# How to Foam Your Car using Pressure Spray Bottle



## coolash

Hello Everybody,

I am a detailing enthusiast from India and thank everybody for welcoming me so warmly in this forum. This is my first post, so bear with me if anything goes wrong.

I love to mix stuff and do experiments related to detailing. This thread is about an experiment about prewash foaming my car without pressure washer using a pressure sprayer bottle.

How the bug started: I was watching some videos about using pressure sprayer to presoak the car with foam before wash to get rid of most of the dirt before the 2BM wash. I don't have access to power point or tap water, like most of us who live in apartment. So how to foam my car 

The JUGAAD: This started a bug in my mind, I thought that pressure washer uses pressure to generate foam and I was using pressure sprayer bottle (the one where you pump in air to generate pressure in bottle) so why can't I generate foam using the pressure sprayer. So I did a little experiment with my pressure sprayer. I wound the outlet pipe around the pressure pump to increase its height 25% from the base.










Here is my JUGAAD

"Jugaad (a word taken from Hindi which captures the meaning of finding a low-cost solution to any problem in an intelligent way) is a new way to think constructively and differently about innovation and strategy."

I filled the water and amway shampoo solution upto the level just below where the outlet pipe ended and pumped in the air to increase pressure. I kept the sprayer head setting at stream and shaked the bottle to generate foam and foam wash the car.

Don't believe me :tumbleweed:

See the video below






PS: check if video is embedding properly, just posted url, can't find a video button on WYSIWYG editor


----------



## SBM

Brilliant! and yes it is a jugaad idea :thumb::thumb:


----------



## Juke_Fan

Nice idea - must try it out.

Cheers.


----------



## RP84

Not bad.. good effort


----------
────
Problem requirements » List the usernames of everyone who posted in the forum thread about foaming a car with a pressure sprayer bottle.

Source material »
────
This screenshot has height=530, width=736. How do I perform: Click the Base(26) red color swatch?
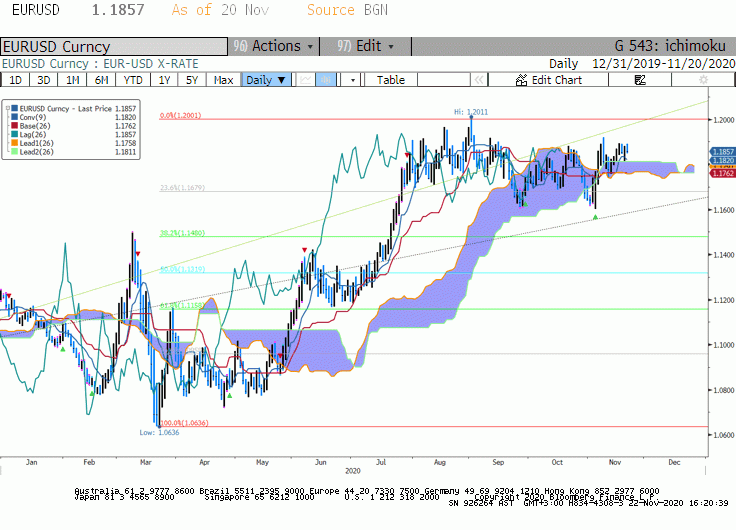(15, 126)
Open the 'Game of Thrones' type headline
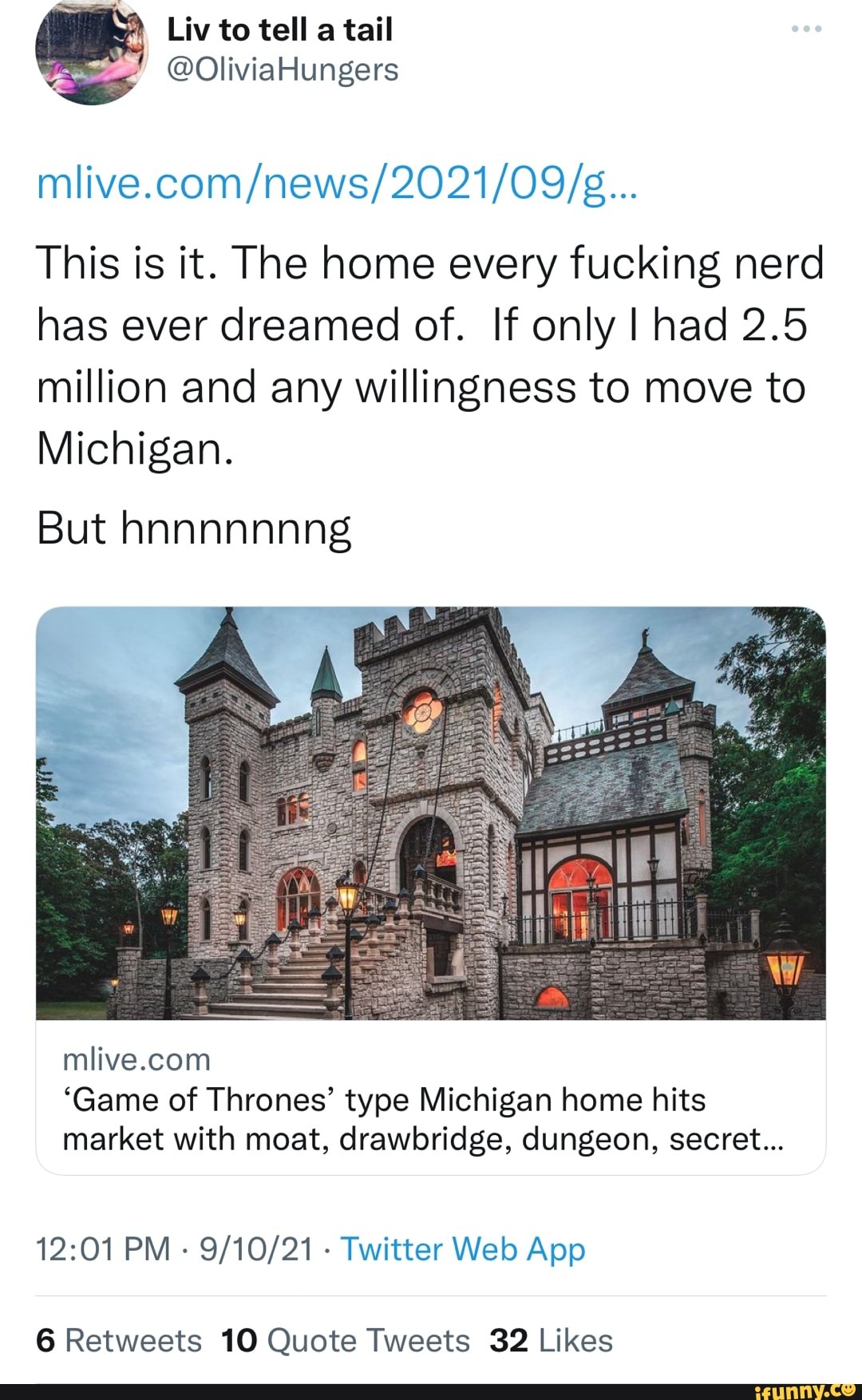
────
The result » coolash, SBM, Juke_Fan, RP84